Outre la situation alarmante à sa porte est à Gaza, l’Egypte est particulièrement préoccupée par les implications économiques et sécuritaires d’une guerre régionale plus large. La perturbation du trafic dans le Canal de Suez, une voie maritime cruciale pour le commerce mondial, qui a déjà été visée par des attaques des rebelles houthis alignés sur l’Iran au Yémen, a entraîné une baisse significative des revenus du canal, ajoutant une instabilité à l’économie du pays.

L’Egypte a déjà engagé des médiations avec les Israéliens pour un cessez-le-feu à Gaza, tout en travaillant avec les factions palestiniennes, dont le Hamas et le Fatah, sur des arrangements de partage du pouvoir qui pourraient permettre à l’Autorité palestinienne de reprendre le contrôle de Gaza.

Vue du Caire, la solution passe par Gaza. Lors de cette rencontre, le président Abdel Fattah Al-Sissi a réitéré l’appel de l’Egypte à une désescalade pour éviter de plonger la région dans une guerre totale, qui pourrait avoir des conséquences dangereuses pour tous les pays et peuples de la région.
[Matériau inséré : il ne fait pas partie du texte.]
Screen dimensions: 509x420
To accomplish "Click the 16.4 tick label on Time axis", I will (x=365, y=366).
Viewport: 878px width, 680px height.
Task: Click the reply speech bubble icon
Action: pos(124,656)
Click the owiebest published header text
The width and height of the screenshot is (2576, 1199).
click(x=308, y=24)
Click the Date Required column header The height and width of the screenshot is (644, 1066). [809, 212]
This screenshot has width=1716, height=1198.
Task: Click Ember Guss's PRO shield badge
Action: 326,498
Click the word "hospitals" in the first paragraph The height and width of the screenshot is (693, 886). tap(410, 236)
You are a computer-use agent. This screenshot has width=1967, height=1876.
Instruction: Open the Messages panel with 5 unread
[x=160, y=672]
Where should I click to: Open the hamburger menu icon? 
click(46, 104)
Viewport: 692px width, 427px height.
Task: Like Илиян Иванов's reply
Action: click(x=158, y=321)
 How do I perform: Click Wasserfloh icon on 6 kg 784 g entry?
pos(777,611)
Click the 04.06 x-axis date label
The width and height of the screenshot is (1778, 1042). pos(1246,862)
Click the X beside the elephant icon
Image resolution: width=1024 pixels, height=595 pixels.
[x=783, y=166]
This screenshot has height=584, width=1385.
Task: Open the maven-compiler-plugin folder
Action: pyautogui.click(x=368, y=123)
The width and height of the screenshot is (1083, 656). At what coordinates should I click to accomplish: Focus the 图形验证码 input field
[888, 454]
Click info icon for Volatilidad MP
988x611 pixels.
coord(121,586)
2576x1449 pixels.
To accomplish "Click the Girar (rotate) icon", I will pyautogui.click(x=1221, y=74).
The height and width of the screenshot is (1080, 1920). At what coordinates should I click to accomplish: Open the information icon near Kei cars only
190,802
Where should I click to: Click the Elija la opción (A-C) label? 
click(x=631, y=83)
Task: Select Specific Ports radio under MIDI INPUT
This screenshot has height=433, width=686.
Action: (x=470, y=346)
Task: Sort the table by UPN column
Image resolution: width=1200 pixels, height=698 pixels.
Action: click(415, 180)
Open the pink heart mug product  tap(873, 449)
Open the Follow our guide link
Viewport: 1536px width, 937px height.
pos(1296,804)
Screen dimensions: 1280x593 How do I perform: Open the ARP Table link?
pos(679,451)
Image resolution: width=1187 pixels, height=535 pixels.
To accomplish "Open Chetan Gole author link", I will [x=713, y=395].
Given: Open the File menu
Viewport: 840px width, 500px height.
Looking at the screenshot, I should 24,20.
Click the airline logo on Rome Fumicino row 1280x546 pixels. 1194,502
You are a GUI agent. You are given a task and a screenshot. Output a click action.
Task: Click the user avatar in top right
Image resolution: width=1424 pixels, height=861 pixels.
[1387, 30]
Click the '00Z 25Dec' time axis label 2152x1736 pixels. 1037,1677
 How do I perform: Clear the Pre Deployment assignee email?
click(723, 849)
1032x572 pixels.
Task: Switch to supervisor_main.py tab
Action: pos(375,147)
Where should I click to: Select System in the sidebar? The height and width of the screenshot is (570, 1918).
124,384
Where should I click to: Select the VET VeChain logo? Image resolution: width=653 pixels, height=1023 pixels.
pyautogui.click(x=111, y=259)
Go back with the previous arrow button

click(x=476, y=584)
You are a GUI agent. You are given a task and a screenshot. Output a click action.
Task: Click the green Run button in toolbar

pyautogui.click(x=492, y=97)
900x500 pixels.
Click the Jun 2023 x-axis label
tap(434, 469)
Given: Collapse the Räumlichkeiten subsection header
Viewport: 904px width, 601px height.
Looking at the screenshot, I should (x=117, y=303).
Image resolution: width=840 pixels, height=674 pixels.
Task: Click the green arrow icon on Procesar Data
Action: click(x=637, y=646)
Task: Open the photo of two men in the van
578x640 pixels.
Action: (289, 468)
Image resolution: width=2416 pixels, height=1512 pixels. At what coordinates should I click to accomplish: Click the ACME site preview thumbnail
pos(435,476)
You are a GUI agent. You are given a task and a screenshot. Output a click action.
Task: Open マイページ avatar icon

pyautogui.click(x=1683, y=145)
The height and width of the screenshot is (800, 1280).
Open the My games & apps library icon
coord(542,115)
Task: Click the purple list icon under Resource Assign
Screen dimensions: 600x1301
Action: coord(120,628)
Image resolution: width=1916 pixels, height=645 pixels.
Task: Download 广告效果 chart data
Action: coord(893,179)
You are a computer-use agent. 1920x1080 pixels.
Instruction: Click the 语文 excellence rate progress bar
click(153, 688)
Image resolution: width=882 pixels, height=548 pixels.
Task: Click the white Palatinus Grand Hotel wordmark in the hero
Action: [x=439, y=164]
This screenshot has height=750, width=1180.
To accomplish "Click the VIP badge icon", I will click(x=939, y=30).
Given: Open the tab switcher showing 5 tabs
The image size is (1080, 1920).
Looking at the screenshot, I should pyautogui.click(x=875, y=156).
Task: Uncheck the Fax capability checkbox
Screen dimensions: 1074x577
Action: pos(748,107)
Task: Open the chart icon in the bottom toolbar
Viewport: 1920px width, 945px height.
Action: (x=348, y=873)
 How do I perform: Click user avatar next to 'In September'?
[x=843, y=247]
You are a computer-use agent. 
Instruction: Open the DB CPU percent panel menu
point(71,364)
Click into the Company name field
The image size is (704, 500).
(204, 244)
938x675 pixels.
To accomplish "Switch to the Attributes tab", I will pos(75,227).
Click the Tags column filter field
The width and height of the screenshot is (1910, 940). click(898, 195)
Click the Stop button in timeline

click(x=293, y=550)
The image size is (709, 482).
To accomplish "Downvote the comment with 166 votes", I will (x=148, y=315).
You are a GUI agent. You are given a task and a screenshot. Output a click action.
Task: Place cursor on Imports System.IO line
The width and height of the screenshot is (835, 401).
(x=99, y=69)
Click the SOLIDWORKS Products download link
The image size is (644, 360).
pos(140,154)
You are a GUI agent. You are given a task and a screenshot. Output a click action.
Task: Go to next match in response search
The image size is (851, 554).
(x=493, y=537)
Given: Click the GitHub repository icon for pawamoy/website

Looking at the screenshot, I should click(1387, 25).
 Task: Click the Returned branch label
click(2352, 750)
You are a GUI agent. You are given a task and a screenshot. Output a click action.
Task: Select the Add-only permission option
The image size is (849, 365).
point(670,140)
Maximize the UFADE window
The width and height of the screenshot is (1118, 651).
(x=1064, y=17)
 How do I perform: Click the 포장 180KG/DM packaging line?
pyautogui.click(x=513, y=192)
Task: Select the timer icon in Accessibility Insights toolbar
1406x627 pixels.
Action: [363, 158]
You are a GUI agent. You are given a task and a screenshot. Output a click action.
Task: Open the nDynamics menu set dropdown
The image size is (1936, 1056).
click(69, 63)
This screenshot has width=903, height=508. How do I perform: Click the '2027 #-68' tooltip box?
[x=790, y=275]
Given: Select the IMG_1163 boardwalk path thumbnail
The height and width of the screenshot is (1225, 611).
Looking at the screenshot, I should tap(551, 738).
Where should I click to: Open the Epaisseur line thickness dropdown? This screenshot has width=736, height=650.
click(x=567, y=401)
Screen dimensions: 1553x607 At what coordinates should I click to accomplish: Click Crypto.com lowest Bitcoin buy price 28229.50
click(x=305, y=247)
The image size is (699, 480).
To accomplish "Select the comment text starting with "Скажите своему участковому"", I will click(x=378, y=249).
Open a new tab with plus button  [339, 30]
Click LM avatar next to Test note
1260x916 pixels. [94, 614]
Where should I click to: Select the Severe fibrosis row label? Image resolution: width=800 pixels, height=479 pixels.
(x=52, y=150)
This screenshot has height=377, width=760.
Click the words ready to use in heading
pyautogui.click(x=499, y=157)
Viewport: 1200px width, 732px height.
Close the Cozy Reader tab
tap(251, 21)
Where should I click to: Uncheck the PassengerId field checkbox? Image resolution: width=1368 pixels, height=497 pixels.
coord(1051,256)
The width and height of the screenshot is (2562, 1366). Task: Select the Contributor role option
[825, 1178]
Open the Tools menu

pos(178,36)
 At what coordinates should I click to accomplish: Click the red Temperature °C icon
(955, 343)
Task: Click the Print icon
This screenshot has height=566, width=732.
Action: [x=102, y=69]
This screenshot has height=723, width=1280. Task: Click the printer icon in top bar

Il a souligné « l’importance de poursuivre et d’intensifier les efforts internationaux pour obtenir un cessez-le-feu à Gaza et au Liban, ainsi que pour arrêter les violations et l’agression en Cisjordanie ». Le chef du Shin Bet, le service de renseignements israélien, était dimanche au Caire pour la deuxième fois en moins d’une semaine pour des entretiens avec les responsables égyptiens sur un potentiel accord de cessez-le-feu à Gaza.